(Available data Opens)

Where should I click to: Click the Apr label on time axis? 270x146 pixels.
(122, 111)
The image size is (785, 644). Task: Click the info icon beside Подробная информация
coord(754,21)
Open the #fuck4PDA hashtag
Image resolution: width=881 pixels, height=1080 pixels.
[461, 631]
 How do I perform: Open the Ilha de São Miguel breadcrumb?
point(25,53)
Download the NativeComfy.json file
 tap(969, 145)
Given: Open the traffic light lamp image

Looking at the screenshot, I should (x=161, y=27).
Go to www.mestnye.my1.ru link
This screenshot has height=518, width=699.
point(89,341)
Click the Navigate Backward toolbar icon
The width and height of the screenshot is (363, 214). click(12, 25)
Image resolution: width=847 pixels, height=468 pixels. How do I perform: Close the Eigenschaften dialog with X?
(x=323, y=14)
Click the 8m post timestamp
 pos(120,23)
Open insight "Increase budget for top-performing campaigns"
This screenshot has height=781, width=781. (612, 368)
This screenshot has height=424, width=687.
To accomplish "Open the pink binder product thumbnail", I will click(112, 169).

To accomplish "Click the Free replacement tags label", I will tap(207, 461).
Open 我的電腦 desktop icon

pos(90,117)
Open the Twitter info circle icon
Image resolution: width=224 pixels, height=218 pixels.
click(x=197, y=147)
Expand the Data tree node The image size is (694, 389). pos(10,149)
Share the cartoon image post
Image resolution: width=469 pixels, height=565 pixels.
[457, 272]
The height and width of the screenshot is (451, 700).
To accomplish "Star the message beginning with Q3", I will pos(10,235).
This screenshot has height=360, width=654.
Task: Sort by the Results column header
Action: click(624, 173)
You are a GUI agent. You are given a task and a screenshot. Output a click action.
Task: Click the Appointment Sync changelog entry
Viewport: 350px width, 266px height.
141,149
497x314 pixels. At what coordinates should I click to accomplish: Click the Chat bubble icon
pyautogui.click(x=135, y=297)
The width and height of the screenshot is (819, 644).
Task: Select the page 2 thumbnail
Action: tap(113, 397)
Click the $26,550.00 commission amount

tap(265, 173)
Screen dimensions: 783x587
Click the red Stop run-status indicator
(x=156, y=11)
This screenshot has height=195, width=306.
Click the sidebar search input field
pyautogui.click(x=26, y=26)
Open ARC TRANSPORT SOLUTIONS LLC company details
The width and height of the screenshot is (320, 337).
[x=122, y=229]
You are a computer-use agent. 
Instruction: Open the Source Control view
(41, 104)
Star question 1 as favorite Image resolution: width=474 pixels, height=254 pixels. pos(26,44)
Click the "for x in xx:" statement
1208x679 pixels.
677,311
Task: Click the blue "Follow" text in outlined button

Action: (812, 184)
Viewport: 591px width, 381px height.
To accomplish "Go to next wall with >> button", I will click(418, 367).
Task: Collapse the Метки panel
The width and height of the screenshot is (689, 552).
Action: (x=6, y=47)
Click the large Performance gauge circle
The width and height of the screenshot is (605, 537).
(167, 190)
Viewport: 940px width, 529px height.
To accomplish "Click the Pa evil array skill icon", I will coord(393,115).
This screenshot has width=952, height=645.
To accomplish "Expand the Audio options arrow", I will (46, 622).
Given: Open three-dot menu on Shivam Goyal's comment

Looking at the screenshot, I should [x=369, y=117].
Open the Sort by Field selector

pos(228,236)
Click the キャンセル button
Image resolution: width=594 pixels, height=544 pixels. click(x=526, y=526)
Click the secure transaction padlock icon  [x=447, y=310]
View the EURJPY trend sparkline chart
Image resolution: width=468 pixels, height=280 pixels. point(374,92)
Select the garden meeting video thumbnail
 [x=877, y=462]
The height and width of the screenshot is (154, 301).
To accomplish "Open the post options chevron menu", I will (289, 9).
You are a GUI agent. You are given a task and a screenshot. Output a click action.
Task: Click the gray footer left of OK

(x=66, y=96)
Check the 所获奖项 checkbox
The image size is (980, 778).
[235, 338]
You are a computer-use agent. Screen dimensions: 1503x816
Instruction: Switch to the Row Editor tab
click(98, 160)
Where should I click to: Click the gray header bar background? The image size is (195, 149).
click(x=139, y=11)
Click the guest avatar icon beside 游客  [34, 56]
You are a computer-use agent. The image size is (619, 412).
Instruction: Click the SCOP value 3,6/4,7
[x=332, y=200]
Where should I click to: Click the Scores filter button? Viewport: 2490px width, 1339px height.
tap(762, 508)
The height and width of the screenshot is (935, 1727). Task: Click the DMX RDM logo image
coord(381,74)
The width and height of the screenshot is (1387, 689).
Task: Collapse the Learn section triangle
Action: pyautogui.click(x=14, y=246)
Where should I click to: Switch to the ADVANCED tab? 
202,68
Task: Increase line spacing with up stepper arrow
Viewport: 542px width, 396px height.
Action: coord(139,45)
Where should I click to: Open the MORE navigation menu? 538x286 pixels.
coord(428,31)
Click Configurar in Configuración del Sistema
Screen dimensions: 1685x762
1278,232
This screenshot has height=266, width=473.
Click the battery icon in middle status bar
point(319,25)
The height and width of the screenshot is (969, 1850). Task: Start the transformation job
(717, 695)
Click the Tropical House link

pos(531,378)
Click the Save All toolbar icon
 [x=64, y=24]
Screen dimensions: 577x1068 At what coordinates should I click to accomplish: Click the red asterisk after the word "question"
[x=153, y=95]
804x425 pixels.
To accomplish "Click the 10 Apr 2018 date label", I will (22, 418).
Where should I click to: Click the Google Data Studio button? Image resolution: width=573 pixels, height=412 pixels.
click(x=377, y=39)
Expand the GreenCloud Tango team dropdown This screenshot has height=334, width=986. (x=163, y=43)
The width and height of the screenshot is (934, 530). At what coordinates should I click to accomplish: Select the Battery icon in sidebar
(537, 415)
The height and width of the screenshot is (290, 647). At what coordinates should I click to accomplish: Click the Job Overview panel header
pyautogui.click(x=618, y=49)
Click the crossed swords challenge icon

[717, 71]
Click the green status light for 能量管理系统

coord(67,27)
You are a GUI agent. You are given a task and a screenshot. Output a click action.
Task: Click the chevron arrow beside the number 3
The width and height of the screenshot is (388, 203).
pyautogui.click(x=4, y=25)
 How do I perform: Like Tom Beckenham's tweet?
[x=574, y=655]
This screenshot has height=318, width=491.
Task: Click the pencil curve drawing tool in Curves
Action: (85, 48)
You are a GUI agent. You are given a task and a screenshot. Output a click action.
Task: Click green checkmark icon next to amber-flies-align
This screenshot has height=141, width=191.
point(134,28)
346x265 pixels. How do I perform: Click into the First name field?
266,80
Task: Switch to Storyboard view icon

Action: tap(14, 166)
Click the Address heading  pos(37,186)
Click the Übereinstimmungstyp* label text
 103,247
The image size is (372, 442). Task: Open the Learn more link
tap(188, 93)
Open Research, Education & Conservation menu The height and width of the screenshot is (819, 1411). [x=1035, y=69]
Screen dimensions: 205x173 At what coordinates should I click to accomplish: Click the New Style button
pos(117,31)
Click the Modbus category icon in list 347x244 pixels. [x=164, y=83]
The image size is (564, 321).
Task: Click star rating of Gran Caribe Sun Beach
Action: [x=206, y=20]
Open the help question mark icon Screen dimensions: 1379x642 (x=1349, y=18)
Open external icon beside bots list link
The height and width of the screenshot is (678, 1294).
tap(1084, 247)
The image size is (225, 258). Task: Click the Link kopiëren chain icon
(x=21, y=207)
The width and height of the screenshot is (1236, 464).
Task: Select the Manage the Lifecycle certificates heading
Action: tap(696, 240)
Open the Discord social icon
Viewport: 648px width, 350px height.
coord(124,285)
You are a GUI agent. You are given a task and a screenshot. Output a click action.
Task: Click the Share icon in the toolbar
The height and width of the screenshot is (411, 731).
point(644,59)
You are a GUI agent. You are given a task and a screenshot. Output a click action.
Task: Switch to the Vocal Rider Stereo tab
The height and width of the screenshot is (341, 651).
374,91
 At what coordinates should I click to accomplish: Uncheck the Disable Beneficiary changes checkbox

(Available data Closes)

Aim of the exercise:
Copy exactly the stretch of data above from the line with "The image size is (785, 644)." through the line with "This screenshot has height=424, width=687.", and omit all other lines.

Solution for this problem:
The image size is (785, 644). Task: Click the info icon beside Подробная информация
coord(754,21)
Open the #fuck4PDA hashtag
Image resolution: width=881 pixels, height=1080 pixels.
[461, 631]
 How do I perform: Open the Ilha de São Miguel breadcrumb?
point(25,53)
Download the NativeComfy.json file
 tap(969, 145)
Given: Open the traffic light lamp image

Looking at the screenshot, I should (x=161, y=27).
Go to www.mestnye.my1.ru link
This screenshot has height=518, width=699.
point(89,341)
Click the Navigate Backward toolbar icon
The width and height of the screenshot is (363, 214). click(12, 25)
Image resolution: width=847 pixels, height=468 pixels. How do I perform: Close the Eigenschaften dialog with X?
(x=323, y=14)
Click the 8m post timestamp
 pos(120,23)
Open insight "Increase budget for top-performing campaigns"
This screenshot has height=781, width=781. (612, 368)
This screenshot has height=424, width=687.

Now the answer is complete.